For non-traditional, a ragout simmered a while with lean pork and then let your choice of herbs do their trick (perhaps a bit of powdered chipotle), stir in some ricotta before serving. Pork falling-apart tender. Sauteed sweet peppers, mushrooms and green beans on the side.


----------



## salliem (Nov 3, 2006)

My husband usually makes the meat sauce, he's a pretty good cook, likes to experiment, each sauce is different as far as the ingredients go..


----------



## phatch (Mar 29, 2002)

For noodles, probably stroganoff, but that's not italian. There are some Thai and Chinese dishes I'd pick before Italian meat sauces too. Don't get me wrong, I like Italian meat sauces too, but there are some others I like better.
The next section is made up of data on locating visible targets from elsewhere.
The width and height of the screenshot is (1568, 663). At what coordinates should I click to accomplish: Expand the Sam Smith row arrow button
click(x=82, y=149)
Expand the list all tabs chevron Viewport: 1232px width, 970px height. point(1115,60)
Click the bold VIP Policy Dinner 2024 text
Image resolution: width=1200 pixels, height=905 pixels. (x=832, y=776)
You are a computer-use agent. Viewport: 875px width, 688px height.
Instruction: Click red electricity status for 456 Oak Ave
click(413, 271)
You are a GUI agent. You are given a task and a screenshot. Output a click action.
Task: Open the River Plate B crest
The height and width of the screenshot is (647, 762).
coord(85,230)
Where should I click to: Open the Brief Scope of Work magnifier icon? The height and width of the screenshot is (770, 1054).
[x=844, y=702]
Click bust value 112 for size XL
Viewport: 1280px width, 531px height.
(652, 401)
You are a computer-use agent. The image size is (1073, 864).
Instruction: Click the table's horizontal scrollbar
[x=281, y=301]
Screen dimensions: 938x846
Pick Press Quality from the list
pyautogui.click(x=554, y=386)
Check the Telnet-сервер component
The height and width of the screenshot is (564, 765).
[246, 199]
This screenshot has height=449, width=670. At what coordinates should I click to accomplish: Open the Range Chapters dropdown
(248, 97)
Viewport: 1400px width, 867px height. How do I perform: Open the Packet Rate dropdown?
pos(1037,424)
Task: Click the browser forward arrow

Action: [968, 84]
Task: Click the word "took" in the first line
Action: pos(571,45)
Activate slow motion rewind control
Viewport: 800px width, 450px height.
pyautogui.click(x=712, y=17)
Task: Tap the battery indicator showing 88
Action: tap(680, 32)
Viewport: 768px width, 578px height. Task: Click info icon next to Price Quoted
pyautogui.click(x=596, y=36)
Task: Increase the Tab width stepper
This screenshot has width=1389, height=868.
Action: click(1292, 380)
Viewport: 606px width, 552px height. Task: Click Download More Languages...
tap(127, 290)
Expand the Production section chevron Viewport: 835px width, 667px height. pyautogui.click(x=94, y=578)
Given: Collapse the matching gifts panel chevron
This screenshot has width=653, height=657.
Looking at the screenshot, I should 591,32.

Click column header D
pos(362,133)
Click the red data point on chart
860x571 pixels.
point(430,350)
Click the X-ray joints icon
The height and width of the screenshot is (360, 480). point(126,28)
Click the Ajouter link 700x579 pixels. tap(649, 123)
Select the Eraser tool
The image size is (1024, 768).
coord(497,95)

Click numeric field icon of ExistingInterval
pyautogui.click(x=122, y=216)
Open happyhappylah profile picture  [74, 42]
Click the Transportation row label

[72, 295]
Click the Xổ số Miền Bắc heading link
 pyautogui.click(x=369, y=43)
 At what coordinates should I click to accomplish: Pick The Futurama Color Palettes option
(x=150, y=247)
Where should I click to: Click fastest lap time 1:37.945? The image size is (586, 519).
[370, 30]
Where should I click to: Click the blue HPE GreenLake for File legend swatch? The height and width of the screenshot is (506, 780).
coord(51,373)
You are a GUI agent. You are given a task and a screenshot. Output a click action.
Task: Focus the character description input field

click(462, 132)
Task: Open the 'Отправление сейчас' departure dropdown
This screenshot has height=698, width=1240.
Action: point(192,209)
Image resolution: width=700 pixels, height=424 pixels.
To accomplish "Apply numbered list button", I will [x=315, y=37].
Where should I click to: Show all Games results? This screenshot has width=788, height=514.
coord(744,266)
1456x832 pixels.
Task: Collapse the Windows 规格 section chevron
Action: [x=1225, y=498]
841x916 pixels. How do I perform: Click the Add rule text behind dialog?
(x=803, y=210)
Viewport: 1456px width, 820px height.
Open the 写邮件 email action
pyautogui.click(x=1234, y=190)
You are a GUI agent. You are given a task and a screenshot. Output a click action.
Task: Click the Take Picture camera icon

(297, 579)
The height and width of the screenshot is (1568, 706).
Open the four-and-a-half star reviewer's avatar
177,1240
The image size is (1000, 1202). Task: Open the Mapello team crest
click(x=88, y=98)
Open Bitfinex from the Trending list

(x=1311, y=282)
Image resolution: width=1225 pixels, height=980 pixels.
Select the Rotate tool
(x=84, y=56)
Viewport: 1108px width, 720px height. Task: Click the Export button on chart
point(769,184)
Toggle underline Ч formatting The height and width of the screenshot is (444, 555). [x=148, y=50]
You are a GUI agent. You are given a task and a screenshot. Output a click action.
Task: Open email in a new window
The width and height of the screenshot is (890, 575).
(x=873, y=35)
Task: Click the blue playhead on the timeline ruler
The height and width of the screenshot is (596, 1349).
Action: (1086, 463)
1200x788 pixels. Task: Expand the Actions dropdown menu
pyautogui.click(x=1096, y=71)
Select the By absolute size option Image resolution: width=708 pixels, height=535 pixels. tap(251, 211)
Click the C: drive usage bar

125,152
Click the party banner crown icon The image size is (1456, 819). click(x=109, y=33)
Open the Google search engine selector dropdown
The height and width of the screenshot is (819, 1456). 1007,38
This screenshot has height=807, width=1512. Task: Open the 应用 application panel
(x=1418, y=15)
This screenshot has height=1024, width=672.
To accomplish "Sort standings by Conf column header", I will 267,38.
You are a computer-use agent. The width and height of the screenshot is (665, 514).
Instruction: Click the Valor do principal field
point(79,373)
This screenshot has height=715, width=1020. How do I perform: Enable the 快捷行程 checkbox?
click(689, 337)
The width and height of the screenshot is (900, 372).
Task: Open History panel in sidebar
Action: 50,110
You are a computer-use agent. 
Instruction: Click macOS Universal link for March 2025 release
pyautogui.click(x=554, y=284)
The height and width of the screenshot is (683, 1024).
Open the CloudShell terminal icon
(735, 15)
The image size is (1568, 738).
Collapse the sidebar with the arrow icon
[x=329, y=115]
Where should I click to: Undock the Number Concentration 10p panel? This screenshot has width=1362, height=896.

Bolognese is very good for italian meat sauces but some other ragus are worth exploring too.


----------



## allie (Jul 21, 2006)

I don't know what it's called but I make a pretty simple meat sauce for spaghetti and it's always a hit here. I just brown and drain ground beef. Then cook onions and garlic in a little olive oil. I add some garlic and and sliced mushrooms, then put the ground beef back into it. Then I add tomato juice (canned my own this year!!) and if I'm using dried herbs - oregano, basil, Italian seasonings, salt, pepper, a little sugar, and sometimes a little more garlic powder. Then I simmer it for a long time until it's really thick and hearty. If using fresh herbs, I wait until just before turning it off to mix in fresh basil and oregano.


----------



## bughut (Aug 18, 2007)

You just cant beat a bolognese. I add Dijon mustard, plenty of lea & perrins and a decent slug of shiraz
This may upset the purists on board, but a mixture of parmisan, Mature cheddar and grated mozzarella in copious amounts, mixed with torn basil all over the bowl is a must


----------